Top of Given entries

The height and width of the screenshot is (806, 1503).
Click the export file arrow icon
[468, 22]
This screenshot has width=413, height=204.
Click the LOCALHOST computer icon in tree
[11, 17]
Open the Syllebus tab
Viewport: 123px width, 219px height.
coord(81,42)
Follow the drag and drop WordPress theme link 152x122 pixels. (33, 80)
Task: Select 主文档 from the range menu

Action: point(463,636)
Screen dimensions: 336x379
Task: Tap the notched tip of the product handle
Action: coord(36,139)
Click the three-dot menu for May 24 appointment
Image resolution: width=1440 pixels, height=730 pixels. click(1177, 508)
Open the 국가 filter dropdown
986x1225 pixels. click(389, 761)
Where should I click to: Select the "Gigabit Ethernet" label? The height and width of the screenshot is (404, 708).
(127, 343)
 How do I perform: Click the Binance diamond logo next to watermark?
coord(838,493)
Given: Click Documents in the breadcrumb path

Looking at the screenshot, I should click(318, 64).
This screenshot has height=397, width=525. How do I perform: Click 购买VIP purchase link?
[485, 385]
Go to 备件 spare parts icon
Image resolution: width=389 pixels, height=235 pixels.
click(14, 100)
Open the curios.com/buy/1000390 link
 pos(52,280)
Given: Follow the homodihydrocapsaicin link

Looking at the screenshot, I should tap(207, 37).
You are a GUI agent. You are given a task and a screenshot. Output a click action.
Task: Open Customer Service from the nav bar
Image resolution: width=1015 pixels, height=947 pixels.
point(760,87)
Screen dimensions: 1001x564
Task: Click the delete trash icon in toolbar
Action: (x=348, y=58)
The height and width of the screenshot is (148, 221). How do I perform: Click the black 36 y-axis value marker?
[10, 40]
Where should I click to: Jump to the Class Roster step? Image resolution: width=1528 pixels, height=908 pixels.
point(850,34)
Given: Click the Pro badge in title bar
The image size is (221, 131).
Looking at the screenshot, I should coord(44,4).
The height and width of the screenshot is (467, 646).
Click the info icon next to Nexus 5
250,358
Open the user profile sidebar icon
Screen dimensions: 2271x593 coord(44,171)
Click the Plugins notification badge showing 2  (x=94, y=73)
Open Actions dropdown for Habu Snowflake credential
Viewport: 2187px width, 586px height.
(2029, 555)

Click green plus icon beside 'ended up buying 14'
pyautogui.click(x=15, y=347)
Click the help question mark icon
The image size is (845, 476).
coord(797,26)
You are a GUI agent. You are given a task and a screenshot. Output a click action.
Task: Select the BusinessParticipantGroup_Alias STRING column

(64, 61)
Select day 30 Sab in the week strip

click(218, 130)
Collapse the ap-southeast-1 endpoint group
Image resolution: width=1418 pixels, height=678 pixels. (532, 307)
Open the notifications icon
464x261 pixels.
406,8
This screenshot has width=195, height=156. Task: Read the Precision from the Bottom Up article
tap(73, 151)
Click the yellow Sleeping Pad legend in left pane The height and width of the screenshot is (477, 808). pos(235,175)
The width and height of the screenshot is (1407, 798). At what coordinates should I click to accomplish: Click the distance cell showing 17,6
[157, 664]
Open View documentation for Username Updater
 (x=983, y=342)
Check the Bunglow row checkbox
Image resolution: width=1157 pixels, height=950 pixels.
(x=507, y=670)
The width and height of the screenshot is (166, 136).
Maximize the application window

Bottom of Given entries

> Requirement
Could you give again exactly the lines from the line containing "The width and height of the screenshot is (1407, 798)." through the final line of the data above, and no others?

> Answer to this problem
The width and height of the screenshot is (1407, 798). At what coordinates should I click to accomplish: Click the distance cell showing 17,6
[157, 664]
Open View documentation for Username Updater
 (x=983, y=342)
Check the Bunglow row checkbox
Image resolution: width=1157 pixels, height=950 pixels.
(x=507, y=670)
The width and height of the screenshot is (166, 136).
Maximize the application window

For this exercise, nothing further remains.